====== Input material ======

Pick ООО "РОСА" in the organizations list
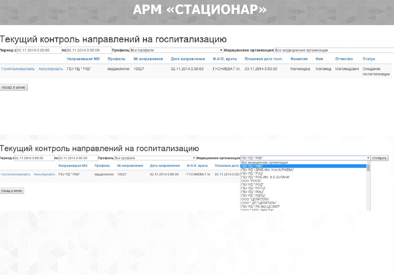The height and width of the screenshot is (275, 394). coord(251,181)
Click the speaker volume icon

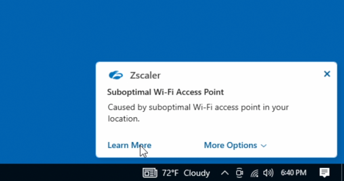(268, 173)
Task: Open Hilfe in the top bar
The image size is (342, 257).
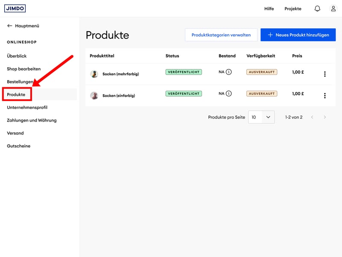Action: click(269, 9)
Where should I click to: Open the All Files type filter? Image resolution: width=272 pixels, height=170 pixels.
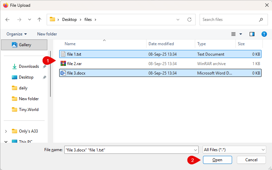(234, 150)
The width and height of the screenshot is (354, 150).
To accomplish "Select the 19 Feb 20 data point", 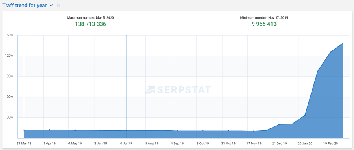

======

=== Task ===
In the answer, the lines from the one containing "The image size is (342, 257)." to the end of the records above must be written out exactly, both ends included; the pictures must not appear.

=== Solution for this exercise ===
The image size is (342, 257).
Action: click(269, 9)
Where should I click to: Open the All Files type filter? Image resolution: width=272 pixels, height=170 pixels.
(234, 150)
The width and height of the screenshot is (354, 150).
To accomplish "Select the 19 Feb 20 data point", 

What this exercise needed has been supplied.